During the interview, the board members argued that their companies, and the companies of other board members, have volunteered their time and money to Goodwill programs like YouthBuild, which helps high school dropouts learn construction skills while earning their GEDs.
Lyn Wallin Ziegenbein, who resigned from the Goodwill board last week, joined in defense of the pro bono work that Kiewit, RDG and Investors Realty have done in the nonprofit world. In a separate interview, the director emerita of the Peter Kiewit Foundation said she had seen countless occasions of those firms providing free cost estimates, advice and other expertise on community betterment projects.
“They have done many good things for nothing,” Ziegenbein said.
Renz, the nonprofit board expert, said the Goodwill Omaha conflicts of interest remind him of “old-style practices” he saw more often earlier in his career. He cautioned generally against what he called “the perception of quid pro quos” — any whiff of belief that any large gift results in a nonprofit pushing business that donor’s way.
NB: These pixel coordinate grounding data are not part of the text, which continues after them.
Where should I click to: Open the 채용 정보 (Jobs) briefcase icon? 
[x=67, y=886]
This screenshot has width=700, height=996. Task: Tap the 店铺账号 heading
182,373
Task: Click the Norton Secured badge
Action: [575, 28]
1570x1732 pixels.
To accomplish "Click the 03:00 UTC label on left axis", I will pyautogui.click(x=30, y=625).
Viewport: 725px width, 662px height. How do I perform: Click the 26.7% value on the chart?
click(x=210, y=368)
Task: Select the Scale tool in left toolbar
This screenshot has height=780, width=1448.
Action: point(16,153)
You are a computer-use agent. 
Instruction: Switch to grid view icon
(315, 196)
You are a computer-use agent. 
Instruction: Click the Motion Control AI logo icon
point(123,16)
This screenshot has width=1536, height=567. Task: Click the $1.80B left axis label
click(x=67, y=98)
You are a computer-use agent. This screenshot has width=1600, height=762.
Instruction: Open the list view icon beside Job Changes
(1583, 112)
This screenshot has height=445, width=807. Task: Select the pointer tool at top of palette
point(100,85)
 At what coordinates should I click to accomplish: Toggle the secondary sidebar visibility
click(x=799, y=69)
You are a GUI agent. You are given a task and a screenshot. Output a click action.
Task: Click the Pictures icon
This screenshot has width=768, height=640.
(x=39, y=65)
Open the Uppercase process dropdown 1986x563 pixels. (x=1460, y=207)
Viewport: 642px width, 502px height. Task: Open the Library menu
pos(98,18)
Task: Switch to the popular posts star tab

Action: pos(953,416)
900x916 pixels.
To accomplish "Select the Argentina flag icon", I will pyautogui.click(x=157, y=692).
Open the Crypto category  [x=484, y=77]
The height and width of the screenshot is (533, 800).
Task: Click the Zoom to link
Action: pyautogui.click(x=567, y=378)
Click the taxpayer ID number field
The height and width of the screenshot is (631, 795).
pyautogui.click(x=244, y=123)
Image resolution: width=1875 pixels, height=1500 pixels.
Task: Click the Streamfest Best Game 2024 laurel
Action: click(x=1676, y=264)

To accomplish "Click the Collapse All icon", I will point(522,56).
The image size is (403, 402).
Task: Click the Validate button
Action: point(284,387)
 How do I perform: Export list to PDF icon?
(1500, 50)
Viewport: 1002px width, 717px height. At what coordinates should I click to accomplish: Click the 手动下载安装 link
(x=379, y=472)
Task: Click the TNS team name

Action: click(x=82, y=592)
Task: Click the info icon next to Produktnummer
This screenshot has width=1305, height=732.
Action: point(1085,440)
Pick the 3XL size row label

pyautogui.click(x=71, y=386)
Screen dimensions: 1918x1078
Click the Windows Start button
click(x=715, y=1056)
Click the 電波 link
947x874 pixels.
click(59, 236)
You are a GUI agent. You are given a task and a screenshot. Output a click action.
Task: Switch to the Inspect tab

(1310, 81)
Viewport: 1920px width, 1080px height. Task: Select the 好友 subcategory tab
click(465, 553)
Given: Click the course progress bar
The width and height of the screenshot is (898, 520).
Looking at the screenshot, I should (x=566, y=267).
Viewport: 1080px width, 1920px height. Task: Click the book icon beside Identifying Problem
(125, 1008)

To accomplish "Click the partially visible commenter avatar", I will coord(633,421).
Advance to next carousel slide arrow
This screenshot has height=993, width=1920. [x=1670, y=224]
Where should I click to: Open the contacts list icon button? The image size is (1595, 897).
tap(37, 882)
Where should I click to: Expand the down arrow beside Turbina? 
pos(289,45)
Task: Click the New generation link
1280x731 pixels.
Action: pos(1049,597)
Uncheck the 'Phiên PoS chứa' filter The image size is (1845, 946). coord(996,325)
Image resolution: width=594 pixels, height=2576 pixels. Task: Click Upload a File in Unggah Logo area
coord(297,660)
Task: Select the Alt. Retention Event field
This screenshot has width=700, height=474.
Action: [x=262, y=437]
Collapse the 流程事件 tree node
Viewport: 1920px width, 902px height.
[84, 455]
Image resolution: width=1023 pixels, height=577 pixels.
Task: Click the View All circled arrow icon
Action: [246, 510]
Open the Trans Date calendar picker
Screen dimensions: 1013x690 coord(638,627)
He said that in the past decade, many boards have moved to tighter controls on conflicts of interest, spurred largely by the public’s growing desire to know how their donations are being used.
He said he could imagine how Goodwill Omaha’s business and family conflicts of interest developed slowly, over years, and likely for reasons that seemed logical to the board and the nonprofit’s leadership.
But he also said that organizations in Goodwill Omaha’s situation often fail to take a step back and see the full picture, including the nonprofit’s need for transparency and accountability to the public.
“It’s a board’s job to ensure that the brand of the organization isn’t sullied by the practices of that organization,” he said. “Quite frankly, the cleanest way for an organization that’s taking great care is to just not engage in these kind of relationships.
“Boards (around the country) are recognizing that there needs to be more care taken ... to keep these processes clean.”
World-Herald staff writer Henry J. Cordes contributed to this report.